All at sea: WW2 veteran Geoff Kitchen (left) describes the old naval intelligence operations room once housed in the Little Theatre workshop. With him is Ken Crosskey, also from the UK, and workshop manager Keith Christian.

A trip down memory lane for a veteran of World War 2 turned up an interesting fragment of history at UCT's Orange Street campus.

Former Royal Marine Geoff Kitchen, whose ship the HMS Dorsetshire was sunk off Ceylon in 1942, visited Cape Town on a scheme sponsored by the National Lottery in the United Kingdom to give veterans the chance to return to the places they served in during WW2.

On Kitchen's list of sites to visit was UCT's Orange Street campus, once the Royal Navy's intelligence headquarters, which he once visited regularly to make reports.

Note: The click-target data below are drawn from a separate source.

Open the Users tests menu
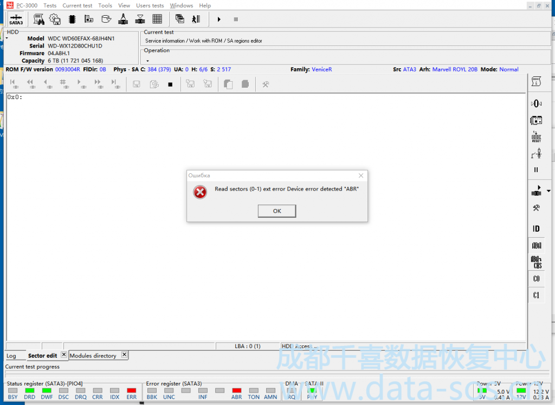555x405 pixels. point(150,5)
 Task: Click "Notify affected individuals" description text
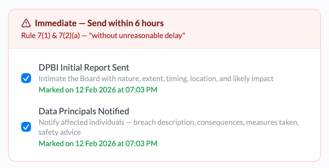pos(81,122)
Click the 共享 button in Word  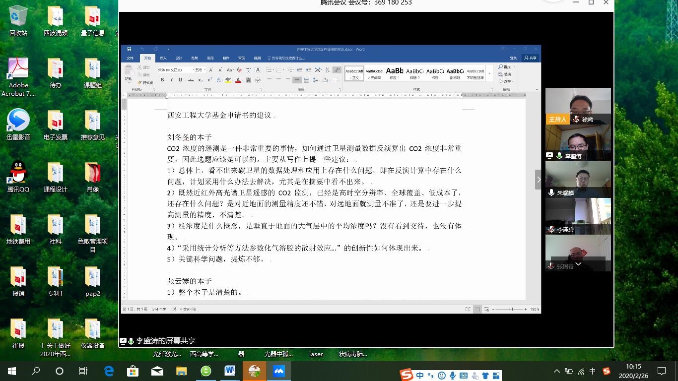(531, 58)
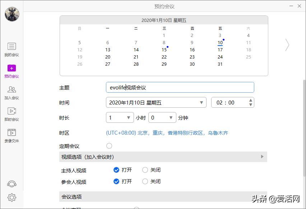Start an 即时会议 instant meeting
This screenshot has width=306, height=209.
point(12,114)
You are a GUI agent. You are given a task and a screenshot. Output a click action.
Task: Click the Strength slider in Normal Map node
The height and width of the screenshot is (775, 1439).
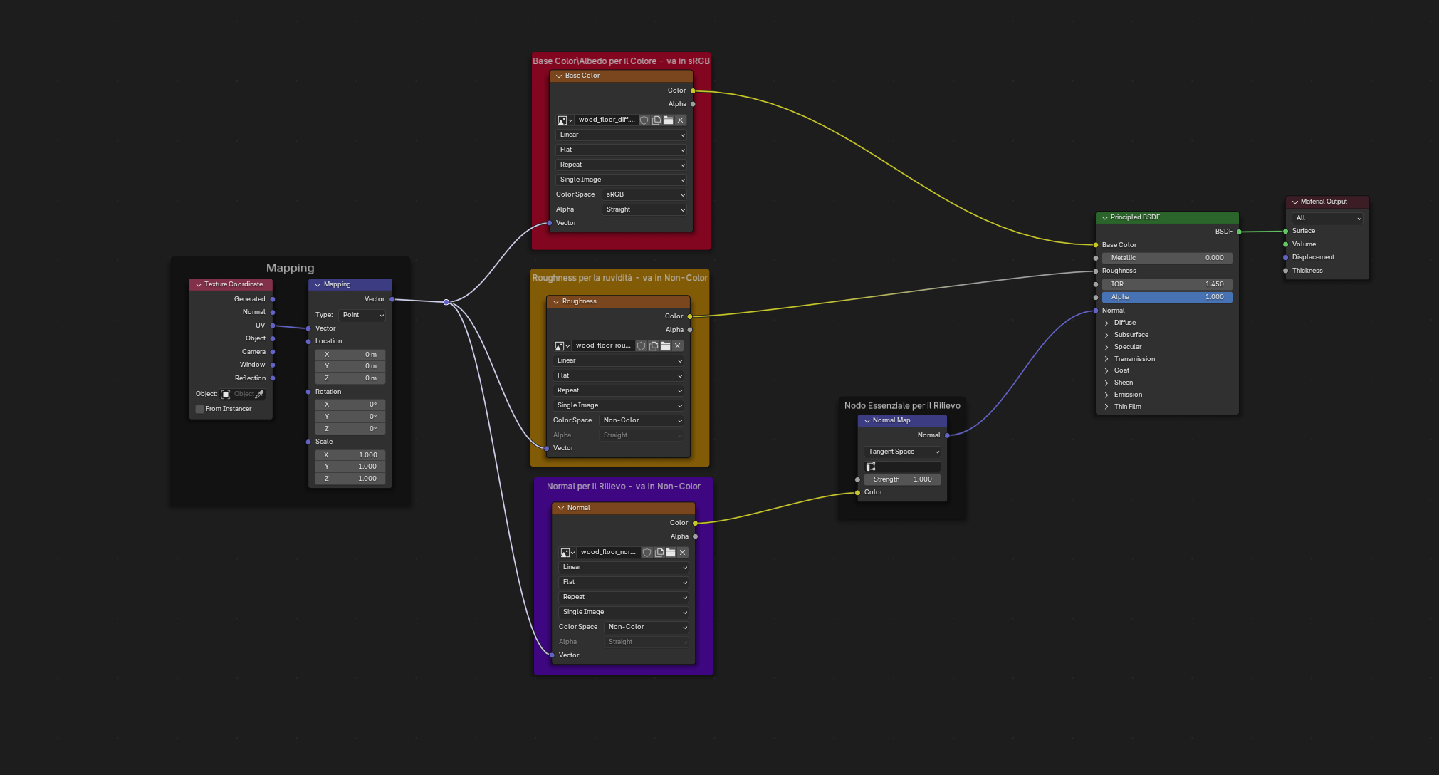pyautogui.click(x=901, y=479)
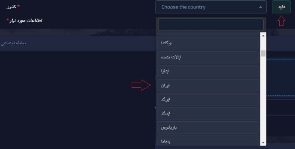Click the scrollbar thumb handle

263,54
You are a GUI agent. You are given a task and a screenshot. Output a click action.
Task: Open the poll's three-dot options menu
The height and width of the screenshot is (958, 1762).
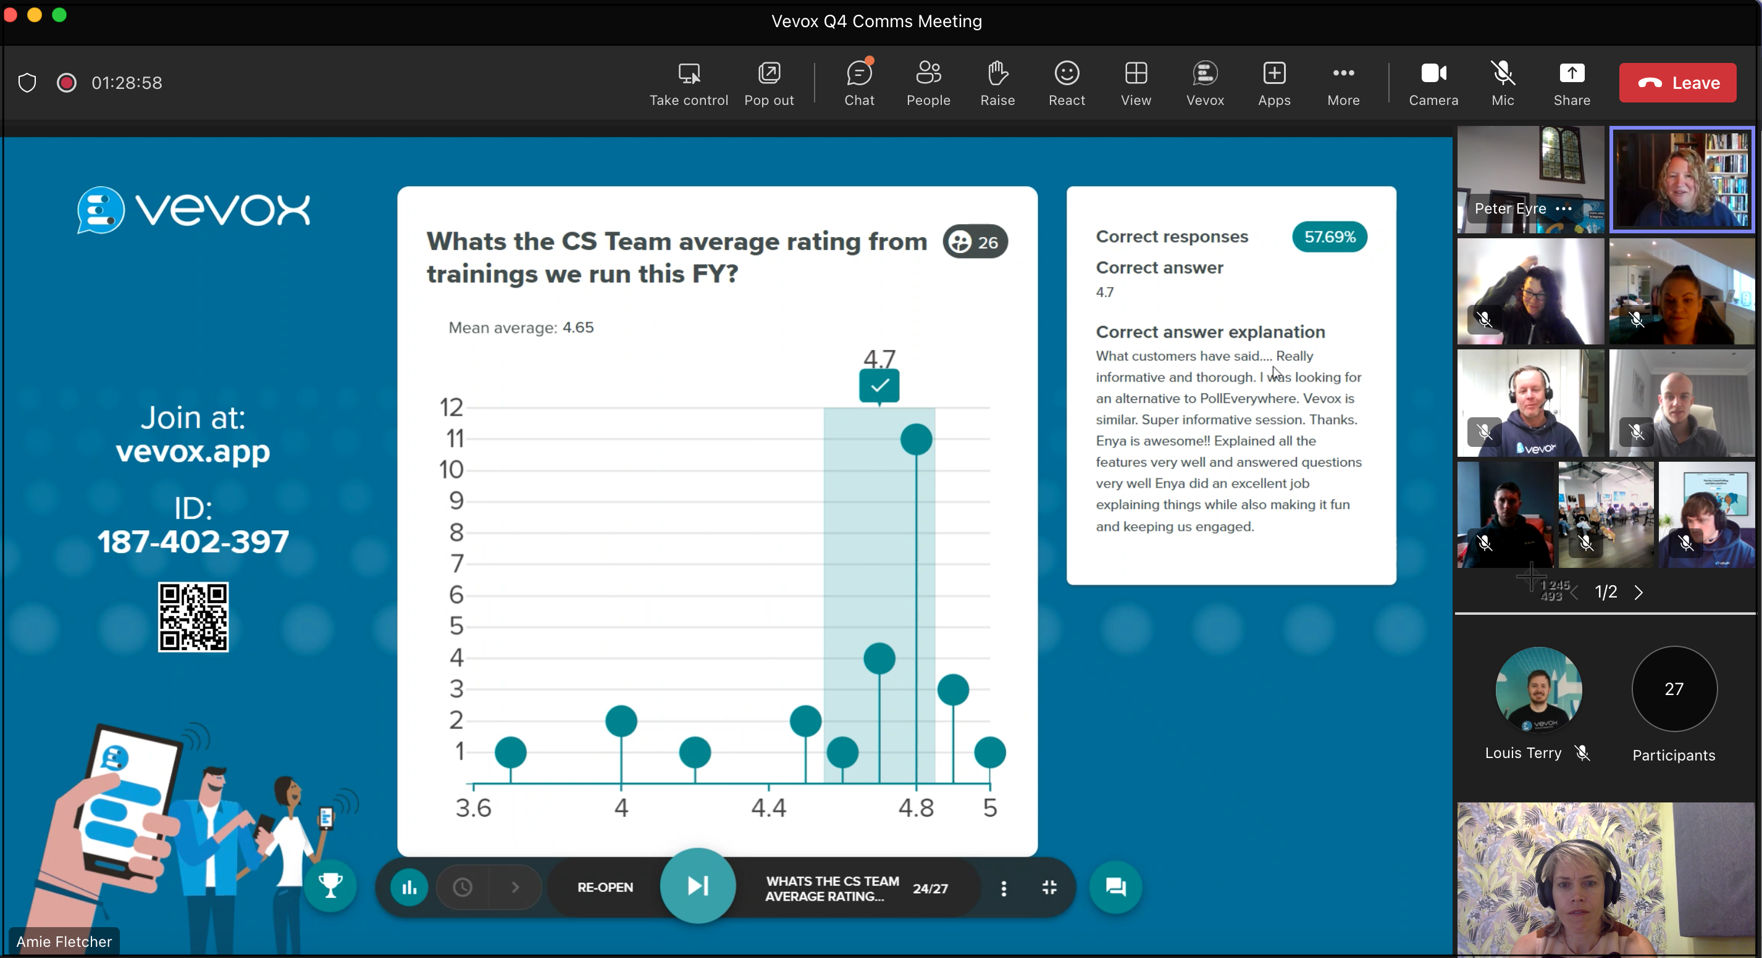(x=1003, y=888)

The HMS Dorsetshire was sunk by the Japanese in an air attack on Easter Sunday, 1942. The men who survived the attack spent 30 hours in the shark-infested waters of the tropical Indian Ocean before their rescue. The wounded Kitchen was sent to Durban for treatment and then posted to Cape Town to complete his recovery. It was here he was assigned to naval intelligence, housed in the building adjoining the Little Theatre.

On his most recent visit, it took Kitchen a few minutes to get his bearings, but he recalled vividly the naval intelligence operations room - which he later recognised as the current workshop for the Little Theatre.

He described how the top-secret ops room had a large table in the centre depicting the coastline of South Africa with wooden ships used to pinpoint the location of the fleets rounding the Cape. Ships that fell victim to U-boats were knocked off the table by naval staff wielding long pointers used to arrange the wooden replicas.

As one who had been reprieved from the privations of life at sea, Kitchen had very fond memories of Cape Town, and also recalled encountering Just Nuisance, the Great Dane which famously accompanied sailors from Simons Town on their forays into central Cape Town.

Also among the visitors to the UCT campus were Ken Crosskey, whose deceased father Cecil Crosskey was among the survivors of the HMS Dorsetshire, and George Donaldson, the partner of another survivor, Percy Thompson. Sadly, Thompson died of lung cancer two weeks prior to the Cape Town visit that he had been instrumental in putting together.

Thanks to friendly welcome from June Wells and Little Theatre workshop manager Keith Christian, the party of English visitors was treated to tea and an impromptu tour of the workshop and theatre, before heading off to explore more of Cape Town. Their next leg was a trip to Durban where they had arranged to go out to sea for a memorial service.